◆ EXERCISE OBJECTIVE
Each line below containing the word "page" needs to be shown.

◆ INFORMATION GIVEN

◇ ◇ ◇ ◇

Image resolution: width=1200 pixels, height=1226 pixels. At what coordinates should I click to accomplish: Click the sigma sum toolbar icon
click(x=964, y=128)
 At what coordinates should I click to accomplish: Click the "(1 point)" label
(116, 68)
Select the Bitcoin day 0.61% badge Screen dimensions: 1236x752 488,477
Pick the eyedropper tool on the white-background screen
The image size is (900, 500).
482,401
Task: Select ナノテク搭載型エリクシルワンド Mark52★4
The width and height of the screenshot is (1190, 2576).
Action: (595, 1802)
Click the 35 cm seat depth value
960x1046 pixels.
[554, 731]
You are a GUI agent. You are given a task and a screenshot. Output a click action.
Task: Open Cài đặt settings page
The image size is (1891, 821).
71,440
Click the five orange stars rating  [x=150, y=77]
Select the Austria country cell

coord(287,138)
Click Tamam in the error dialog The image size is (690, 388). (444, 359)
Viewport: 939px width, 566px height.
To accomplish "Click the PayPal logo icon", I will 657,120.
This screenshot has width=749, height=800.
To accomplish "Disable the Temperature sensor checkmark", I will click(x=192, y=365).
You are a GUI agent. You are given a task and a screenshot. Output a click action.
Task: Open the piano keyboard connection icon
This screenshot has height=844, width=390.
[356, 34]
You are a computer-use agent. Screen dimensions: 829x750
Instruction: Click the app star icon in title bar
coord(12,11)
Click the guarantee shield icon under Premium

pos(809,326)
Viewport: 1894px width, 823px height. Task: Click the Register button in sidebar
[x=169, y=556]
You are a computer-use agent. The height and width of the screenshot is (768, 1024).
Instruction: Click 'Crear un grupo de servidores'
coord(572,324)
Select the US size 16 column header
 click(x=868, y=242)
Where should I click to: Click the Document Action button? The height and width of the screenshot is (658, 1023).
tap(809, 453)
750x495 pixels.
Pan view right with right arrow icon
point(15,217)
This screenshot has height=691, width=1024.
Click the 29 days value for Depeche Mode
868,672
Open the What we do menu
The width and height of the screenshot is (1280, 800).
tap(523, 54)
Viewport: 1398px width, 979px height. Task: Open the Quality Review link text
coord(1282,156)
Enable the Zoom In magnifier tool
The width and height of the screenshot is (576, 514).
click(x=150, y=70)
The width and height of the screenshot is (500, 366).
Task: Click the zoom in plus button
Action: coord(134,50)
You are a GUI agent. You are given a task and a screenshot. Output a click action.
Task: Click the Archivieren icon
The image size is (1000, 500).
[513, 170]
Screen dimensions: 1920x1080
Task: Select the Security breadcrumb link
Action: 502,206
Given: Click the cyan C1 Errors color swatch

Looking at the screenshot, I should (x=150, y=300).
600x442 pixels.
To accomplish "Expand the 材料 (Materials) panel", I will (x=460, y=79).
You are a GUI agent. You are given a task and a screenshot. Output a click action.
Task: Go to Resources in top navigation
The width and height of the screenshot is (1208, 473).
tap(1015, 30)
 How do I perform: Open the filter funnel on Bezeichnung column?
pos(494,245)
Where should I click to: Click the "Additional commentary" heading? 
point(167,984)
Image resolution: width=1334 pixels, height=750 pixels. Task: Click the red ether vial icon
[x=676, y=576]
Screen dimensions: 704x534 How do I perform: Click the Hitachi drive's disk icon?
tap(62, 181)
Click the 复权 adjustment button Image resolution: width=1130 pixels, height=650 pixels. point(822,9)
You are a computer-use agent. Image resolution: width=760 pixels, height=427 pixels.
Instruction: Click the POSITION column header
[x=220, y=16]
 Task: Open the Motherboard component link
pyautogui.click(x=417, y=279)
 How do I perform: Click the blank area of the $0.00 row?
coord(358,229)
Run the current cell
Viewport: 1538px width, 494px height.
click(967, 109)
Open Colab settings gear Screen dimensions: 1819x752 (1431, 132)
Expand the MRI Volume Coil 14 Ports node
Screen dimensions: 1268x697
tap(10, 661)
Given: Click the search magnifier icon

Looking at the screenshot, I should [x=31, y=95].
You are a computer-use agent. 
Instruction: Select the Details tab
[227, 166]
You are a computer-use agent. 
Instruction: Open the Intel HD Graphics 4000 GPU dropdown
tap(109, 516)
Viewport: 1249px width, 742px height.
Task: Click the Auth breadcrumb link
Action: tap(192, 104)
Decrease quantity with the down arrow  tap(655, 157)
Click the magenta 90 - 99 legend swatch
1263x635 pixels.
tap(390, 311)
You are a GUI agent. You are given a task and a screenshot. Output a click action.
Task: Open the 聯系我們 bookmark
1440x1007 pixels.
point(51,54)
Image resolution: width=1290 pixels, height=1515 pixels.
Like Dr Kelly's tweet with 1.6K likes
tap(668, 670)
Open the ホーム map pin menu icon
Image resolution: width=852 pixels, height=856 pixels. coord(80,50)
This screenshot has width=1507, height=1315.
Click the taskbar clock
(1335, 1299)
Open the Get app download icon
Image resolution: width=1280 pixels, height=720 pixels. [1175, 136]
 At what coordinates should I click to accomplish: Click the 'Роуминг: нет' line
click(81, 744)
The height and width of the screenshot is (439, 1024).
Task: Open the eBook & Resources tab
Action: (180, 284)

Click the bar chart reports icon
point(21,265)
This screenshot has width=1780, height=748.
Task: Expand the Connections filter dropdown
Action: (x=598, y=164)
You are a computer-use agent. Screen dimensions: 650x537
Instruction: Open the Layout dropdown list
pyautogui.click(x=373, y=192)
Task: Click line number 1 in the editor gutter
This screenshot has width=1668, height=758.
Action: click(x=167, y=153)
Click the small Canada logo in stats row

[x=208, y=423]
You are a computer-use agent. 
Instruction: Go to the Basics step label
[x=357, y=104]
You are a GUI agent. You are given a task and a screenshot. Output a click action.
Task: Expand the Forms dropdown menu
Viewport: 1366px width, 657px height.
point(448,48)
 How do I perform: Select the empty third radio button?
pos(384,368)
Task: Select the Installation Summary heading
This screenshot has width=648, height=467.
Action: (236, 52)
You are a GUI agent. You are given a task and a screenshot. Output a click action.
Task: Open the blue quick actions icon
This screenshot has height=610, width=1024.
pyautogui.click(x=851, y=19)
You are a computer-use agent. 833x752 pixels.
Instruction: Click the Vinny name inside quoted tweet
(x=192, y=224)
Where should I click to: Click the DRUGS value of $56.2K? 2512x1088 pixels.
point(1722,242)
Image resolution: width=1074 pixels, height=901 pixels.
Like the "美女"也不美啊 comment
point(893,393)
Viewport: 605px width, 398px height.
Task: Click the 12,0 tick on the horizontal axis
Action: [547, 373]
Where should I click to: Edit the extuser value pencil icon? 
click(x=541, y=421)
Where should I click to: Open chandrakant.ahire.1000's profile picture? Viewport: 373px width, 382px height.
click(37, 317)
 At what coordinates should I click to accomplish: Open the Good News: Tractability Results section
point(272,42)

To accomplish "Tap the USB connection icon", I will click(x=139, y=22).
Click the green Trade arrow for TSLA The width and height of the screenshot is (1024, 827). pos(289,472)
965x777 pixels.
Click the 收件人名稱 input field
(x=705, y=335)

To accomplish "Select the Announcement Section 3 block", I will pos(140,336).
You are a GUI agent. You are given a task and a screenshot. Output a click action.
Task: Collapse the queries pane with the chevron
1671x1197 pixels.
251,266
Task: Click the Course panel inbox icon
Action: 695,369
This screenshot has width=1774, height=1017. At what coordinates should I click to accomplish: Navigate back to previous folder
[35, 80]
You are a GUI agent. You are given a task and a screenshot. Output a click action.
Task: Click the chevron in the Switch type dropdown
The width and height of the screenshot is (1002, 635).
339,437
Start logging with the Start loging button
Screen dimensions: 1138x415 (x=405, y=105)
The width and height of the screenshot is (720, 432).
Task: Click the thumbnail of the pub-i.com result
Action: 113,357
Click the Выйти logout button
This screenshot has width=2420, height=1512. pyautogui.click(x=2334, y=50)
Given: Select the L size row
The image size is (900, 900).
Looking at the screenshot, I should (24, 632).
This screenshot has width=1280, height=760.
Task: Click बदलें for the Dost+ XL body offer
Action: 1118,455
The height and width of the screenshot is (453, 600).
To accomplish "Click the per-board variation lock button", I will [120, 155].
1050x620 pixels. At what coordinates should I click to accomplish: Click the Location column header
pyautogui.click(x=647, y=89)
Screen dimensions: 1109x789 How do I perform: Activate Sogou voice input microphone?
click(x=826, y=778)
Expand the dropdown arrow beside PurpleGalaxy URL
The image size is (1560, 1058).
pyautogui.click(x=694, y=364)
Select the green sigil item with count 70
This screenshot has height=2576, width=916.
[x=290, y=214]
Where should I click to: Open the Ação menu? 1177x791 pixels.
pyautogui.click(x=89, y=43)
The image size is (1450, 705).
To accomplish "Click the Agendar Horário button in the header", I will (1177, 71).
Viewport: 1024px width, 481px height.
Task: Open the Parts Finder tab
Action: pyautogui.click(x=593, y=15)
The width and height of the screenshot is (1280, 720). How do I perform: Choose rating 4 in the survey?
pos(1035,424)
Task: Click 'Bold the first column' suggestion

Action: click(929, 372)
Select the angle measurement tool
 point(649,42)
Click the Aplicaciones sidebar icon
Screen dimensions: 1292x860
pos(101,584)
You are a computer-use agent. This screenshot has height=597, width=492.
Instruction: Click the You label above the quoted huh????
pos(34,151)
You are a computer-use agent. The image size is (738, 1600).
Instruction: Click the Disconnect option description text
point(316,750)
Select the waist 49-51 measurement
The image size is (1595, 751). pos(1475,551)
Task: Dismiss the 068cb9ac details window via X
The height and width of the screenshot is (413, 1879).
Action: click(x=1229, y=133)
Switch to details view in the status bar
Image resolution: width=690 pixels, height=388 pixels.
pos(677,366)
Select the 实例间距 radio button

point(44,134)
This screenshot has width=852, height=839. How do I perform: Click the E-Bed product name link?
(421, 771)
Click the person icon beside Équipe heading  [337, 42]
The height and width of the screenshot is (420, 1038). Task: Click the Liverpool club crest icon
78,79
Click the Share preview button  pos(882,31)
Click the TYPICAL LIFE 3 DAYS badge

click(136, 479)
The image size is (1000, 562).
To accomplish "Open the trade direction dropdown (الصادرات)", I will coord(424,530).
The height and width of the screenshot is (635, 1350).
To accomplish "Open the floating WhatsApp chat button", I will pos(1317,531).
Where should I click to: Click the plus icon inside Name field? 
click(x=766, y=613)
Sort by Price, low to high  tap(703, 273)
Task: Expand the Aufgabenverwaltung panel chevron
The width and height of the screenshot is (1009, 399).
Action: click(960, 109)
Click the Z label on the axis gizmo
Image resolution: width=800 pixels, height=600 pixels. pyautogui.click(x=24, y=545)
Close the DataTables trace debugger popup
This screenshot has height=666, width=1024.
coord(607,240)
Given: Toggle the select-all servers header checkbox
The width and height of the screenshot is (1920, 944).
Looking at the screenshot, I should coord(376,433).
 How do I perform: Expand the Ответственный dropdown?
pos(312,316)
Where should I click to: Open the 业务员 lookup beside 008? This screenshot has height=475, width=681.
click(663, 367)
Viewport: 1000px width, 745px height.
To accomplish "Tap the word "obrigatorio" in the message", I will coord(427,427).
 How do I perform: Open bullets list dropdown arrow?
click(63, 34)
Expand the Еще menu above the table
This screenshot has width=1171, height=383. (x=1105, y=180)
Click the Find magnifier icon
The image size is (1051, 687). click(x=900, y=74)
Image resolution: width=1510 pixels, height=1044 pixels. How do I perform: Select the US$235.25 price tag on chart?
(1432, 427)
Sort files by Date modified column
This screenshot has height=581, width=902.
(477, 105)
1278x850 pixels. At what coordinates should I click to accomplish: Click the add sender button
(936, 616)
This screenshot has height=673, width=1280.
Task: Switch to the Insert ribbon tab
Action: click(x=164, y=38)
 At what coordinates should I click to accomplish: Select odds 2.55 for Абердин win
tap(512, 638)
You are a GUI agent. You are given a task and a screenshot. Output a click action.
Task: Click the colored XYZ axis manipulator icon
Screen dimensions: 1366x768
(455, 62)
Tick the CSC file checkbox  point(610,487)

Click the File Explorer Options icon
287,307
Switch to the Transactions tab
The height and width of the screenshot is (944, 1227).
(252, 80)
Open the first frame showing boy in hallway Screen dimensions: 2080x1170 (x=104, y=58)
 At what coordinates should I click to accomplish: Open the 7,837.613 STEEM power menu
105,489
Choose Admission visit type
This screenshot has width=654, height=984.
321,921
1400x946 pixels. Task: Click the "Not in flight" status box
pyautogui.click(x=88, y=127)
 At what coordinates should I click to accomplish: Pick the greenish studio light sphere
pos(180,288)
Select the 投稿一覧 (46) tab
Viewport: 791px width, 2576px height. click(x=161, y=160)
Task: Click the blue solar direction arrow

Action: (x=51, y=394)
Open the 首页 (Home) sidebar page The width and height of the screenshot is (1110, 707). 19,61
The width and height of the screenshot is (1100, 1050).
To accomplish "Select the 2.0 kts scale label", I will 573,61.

◇ ◇ ◇ ◇

◆ TASK OUTPUT
Task: Open Cài đặt settings page
Open the 首页 (Home) sidebar page The width and height of the screenshot is (1110, 707). 19,61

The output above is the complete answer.